By Jindal Haria

India Ratings and Research (Ind-Ra) has taken the following actions on Jana Holdings Limited’s (JHL) debt instruments:

Instrument

Date of Issuance

Coupon Rate (%)

Maturity Date

Size of Issue (billion)

Rating/Outlook

Rating Action

Principle protected market linked debentures (PP-MLDs)

-

-

-

INR3

WD

Withdrawn (did not proceed with the instrument as originally envisaged)

Non-convertible* debentures (NCDs)

 

 

 

INR1.45

IND B+/Stable

Assigned

Non-convertible* debentures

-

 

-

INR1.55

IND B+/Stable

Assigned

*Details in the Annexure

Analytical Approach: The rated NCDs are held by Centrum Group and Manipal Health Systems Pvt Ltd (MHSPL) and are junior to JHL’s existing debt. The NCDs held by Centrum will mature before and those held by MHSPL will mature after the maturities of JHL’s existing NCDs (not rated by Ind-Ra) which are held by Caladium Investment Pte. Ltd (INR1 billion), Edelweiss Capital Limited (INR1.55 billion) and TPG Capital Asia (INR4.03 billion). Under the conditions of an initial public offering, any liquidity event or default on the NCDs from Caladium Investment and Edelweiss Capital will have a senior claim on JHL’s assets, or initial public offering or refinance proceeds. The claims of the rated NCDs would be pari passu to the NCDs raised from TPG Capital Asia.

★ ★ ★ ★ ★ ★ ★

* [WRITTEN EXERCISE 1]: Render the listing as a numbered list, from the line with "Task: Open the Python window icon" up to and including the line with "will pyautogui.click(x=108, y=466).", leaving out blank lines.

Pointing listing for text and elements
★ ★ ★ ★ ★ ★ ★

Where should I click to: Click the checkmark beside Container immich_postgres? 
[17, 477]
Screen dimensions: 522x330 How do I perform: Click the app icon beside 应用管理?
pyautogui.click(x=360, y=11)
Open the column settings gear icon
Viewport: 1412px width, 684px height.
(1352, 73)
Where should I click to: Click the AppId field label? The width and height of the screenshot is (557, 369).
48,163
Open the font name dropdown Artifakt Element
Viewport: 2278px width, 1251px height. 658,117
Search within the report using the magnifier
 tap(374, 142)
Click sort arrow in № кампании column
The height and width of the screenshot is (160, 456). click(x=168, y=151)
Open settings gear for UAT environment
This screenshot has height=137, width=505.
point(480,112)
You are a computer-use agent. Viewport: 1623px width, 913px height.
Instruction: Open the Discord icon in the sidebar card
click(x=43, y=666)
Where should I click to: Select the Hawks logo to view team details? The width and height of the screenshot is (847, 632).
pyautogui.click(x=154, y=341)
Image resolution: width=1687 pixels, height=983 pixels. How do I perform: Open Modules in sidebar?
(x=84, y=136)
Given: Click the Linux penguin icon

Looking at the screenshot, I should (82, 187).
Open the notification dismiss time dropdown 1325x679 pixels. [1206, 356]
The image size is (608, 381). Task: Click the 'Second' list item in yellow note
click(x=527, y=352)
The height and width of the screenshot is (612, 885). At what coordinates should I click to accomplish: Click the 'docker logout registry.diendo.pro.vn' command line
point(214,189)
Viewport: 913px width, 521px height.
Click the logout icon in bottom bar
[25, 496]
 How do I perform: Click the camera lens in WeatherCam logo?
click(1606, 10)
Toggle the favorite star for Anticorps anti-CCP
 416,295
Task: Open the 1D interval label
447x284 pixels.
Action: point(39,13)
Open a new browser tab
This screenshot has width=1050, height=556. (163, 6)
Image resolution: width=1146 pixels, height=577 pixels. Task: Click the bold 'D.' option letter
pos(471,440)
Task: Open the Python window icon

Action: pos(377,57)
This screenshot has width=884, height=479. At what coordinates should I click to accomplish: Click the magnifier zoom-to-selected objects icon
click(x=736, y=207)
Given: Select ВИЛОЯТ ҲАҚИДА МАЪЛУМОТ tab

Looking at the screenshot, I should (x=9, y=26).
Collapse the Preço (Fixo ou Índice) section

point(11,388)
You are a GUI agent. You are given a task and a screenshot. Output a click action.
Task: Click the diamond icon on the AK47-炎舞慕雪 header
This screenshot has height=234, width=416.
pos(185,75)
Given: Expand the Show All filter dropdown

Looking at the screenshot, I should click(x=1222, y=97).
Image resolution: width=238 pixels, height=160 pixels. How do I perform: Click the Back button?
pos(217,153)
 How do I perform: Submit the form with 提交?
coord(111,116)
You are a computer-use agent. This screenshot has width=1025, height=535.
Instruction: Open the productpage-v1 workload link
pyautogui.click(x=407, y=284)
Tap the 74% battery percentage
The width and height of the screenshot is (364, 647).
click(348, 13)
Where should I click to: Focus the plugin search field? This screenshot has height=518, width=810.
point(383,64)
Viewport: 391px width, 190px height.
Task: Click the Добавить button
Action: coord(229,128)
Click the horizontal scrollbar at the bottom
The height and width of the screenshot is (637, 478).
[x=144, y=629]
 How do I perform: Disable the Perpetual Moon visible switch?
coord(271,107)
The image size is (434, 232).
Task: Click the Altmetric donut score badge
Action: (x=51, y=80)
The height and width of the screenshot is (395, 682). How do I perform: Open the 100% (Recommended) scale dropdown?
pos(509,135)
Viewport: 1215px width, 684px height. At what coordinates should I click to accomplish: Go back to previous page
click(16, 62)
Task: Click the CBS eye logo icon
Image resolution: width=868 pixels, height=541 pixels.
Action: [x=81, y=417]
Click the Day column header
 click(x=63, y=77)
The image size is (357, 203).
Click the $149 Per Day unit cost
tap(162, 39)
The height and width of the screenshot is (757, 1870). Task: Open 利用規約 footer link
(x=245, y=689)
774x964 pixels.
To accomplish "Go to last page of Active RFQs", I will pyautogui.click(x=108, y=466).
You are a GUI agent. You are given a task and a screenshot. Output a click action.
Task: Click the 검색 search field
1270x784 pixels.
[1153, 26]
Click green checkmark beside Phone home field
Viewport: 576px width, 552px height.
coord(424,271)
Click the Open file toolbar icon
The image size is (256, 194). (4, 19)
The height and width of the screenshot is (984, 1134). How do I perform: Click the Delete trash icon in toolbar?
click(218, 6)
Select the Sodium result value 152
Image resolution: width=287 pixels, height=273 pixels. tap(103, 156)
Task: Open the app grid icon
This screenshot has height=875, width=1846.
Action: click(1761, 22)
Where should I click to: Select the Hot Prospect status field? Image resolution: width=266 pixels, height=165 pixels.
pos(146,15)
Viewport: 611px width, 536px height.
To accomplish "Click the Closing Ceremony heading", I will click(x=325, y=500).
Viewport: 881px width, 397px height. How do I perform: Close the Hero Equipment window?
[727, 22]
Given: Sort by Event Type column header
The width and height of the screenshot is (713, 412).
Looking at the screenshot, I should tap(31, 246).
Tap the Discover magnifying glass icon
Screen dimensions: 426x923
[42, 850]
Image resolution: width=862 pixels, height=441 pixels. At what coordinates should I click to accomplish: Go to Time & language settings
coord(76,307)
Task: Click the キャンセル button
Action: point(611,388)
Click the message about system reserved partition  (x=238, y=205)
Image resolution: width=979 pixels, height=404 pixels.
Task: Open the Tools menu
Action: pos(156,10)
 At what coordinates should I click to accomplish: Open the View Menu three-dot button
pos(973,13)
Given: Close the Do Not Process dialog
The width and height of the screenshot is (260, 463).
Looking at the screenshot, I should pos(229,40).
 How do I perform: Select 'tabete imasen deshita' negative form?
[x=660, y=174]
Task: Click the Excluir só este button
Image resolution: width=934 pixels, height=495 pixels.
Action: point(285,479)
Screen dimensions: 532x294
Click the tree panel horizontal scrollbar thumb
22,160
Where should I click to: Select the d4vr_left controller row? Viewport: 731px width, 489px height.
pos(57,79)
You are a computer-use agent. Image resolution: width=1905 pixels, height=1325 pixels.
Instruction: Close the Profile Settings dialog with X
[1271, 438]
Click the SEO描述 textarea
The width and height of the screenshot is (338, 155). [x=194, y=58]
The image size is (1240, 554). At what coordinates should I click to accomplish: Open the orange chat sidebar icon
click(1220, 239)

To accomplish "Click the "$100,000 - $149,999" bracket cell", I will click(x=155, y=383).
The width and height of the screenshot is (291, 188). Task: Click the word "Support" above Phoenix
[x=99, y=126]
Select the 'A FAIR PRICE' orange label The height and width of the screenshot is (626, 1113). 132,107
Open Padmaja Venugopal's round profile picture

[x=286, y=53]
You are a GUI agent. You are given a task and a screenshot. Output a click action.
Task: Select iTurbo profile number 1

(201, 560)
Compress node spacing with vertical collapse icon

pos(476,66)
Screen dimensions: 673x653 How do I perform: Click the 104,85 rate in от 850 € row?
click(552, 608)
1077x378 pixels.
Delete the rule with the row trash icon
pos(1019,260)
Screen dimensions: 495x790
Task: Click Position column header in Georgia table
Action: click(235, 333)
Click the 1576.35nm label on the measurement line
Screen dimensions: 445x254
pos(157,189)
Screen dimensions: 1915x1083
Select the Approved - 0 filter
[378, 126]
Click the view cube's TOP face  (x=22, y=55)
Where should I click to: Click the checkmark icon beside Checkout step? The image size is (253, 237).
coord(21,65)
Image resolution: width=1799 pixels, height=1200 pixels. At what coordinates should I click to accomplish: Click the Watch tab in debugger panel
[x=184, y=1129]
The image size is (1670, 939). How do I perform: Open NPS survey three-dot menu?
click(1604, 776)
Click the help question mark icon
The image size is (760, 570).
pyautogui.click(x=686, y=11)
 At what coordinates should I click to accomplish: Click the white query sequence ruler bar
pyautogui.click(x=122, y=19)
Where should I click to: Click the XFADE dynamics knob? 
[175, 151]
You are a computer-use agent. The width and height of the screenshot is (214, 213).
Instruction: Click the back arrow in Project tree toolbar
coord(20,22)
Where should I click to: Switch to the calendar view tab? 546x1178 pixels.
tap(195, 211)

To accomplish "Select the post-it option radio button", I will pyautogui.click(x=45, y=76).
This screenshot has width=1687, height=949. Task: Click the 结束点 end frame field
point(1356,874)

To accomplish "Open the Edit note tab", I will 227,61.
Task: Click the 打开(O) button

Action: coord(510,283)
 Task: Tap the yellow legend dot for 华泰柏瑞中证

★ ★ ★ ★ ★ ★ ★

* [WRITTEN EXERCISE 2]: In the note on the Jana Holdings debt ratings, reproduce word for word the passage from "By Jindal Haria" up to and including "of Issue (billion)".

* [EXPECTED ANSWER 1]:
1. Task: Open the Python window icon
2. Action: pos(377,57)
3. This screenshot has width=884, height=479. At what coordinates should I click to accomplish: Click the magnifier zoom-to-selected objects icon
4. click(x=736, y=207)
5. Given: Select ВИЛОЯТ ҲАҚИДА МАЪЛУМОТ tab
6. Looking at the screenshot, I should (x=9, y=26).
7. Collapse the Preço (Fixo ou Índice) section
8. point(11,388)
9. You are a GUI agent. You are given a task and a screenshot. Output a click action.
10. Task: Click the diamond icon on the AK47-炎舞慕雪 header
11. This screenshot has height=234, width=416.
12. pos(185,75)
13. Given: Expand the Show All filter dropdown
14. Looking at the screenshot, I should click(x=1222, y=97).
15. Image resolution: width=238 pixels, height=160 pixels. How do I perform: Click the Back button?
16. pos(217,153)
17.  How do I perform: Submit the form with 提交?
18. coord(111,116)
19. You are a computer-use agent. This screenshot has width=1025, height=535.
20. Instruction: Open the productpage-v1 workload link
21. pyautogui.click(x=407, y=284)
22. Tap the 74% battery percentage
23. The width and height of the screenshot is (364, 647).
24. click(348, 13)
25. Where should I click to: Focus the plugin search field? This screenshot has height=518, width=810.
26. point(383,64)
27. Viewport: 391px width, 190px height.
28. Task: Click the Добавить button
29. Action: coord(229,128)
30. Click the horizontal scrollbar at the bottom
31. The height and width of the screenshot is (637, 478).
32. [x=144, y=629]
33.  How do I perform: Disable the Perpetual Moon visible switch?
34. coord(271,107)
35. The image size is (434, 232).
36. Task: Click the Altmetric donut score badge
37. Action: (x=51, y=80)
38. The height and width of the screenshot is (395, 682). How do I perform: Open the 100% (Recommended) scale dropdown?
39. pos(509,135)
40. Viewport: 1215px width, 684px height. At what coordinates should I click to accomplish: Go back to previous page
41. click(16, 62)
42. Task: Click the CBS eye logo icon
43. Image resolution: width=868 pixels, height=541 pixels.
44. Action: [x=81, y=417]
45. Click the Day column header
46.  click(x=63, y=77)
47. The image size is (357, 203).
48. Click the $149 Per Day unit cost
49. tap(162, 39)
50. The height and width of the screenshot is (757, 1870). Task: Open 利用規約 footer link
51. (x=245, y=689)
52. 774x964 pixels.
53. To accomplish "Go to last page of Active RFQs", I will pyautogui.click(x=108, y=466).

* [EXPECTED ANSWER 2]:
By Jindal Haria

India Ratings and Research (Ind-Ra) has taken the following actions on Jana Holdings Limited’s (JHL) debt instruments:

Instrument

Date of Issuance

Coupon Rate (%)

Maturity Date

Size of Issue (billion)